- Born: 1842 Hudson, New York, U.S.
- Died: 1914 (aged 71–72) Yonkers, New York, U.S.
- Occupation: Landscape painter

= Arthur Parton =

American painter (1842–1914)

Arthur Parton (1842–1914) was an American landscape painter. He was a member of the Hudson River School.

==Biography==
Parton was born in 1842 in Hudson, New York. He was trained at the Pennsylvania Academy of the Fine Arts under the tutelage of William Trost Richards. Parton began exhibiting his work in Philadelphia when he was 22. He spent a year in Europe in 1869, after which his paintings began to take on aspects of the Barbizon School.

Parton had a studio at the Tenth Street Studio Building in New York City from 1874 to 1893. His Shenandoah River painting was published in William Cullen Bryant's Picturesque America.

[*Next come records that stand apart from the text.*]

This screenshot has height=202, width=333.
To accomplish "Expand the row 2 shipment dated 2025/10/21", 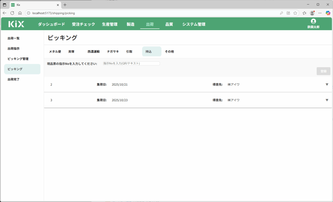I will (x=327, y=85).
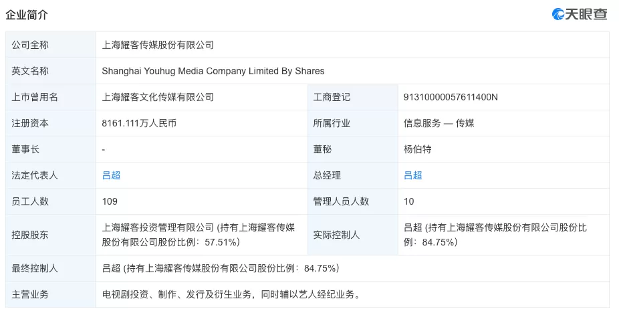Select company full name 上海耀客传媒股份有限公司
The image size is (619, 309).
coord(158,45)
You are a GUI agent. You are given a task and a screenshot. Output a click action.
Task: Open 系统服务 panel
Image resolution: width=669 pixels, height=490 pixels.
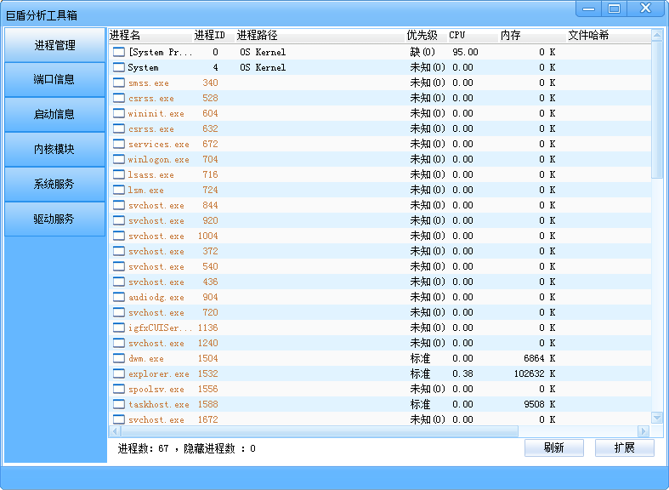pyautogui.click(x=54, y=185)
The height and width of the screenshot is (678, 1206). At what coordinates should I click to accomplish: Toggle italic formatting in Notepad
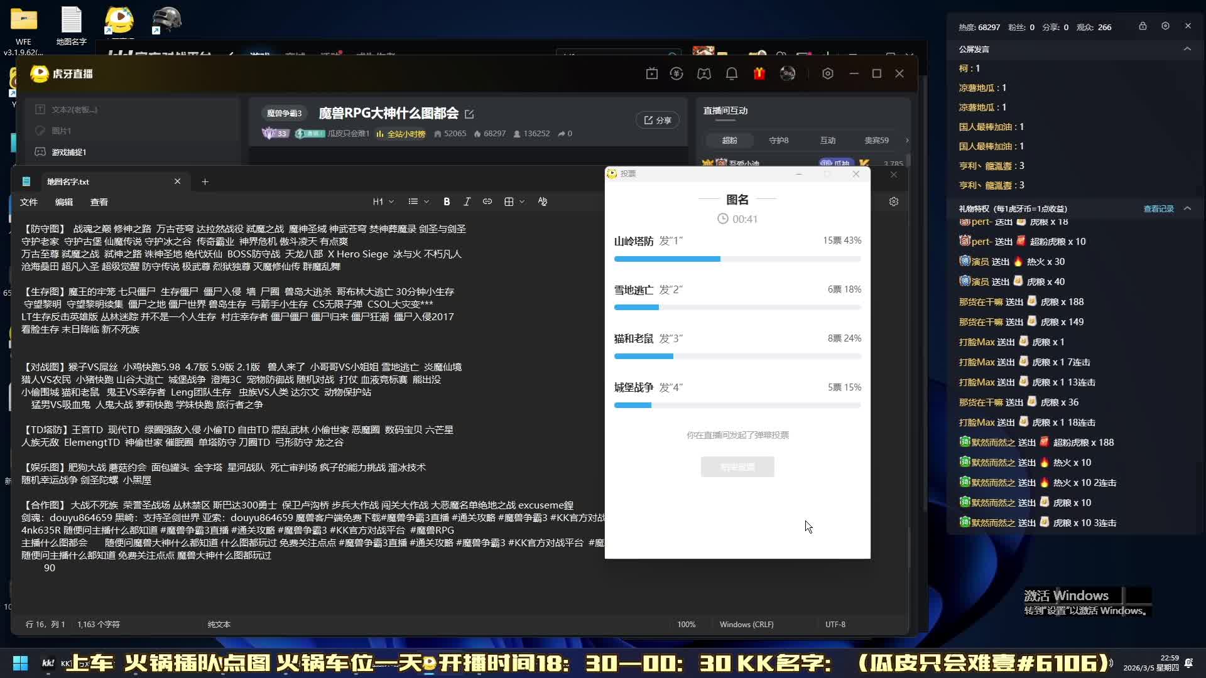[467, 202]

Parton became an associate of the National Academy of Design in 1871. He was named a National Academician in 1884. Parton's 1889 Winter on the Hudson won the Temple Silver Medal.

In 1893, Parton sold 119 of his paintings at the Fifth Avenue Art Galleries in New York City. He died in 1914 in Yonkers, New York. His brother, Ernest Parton, was also a painter.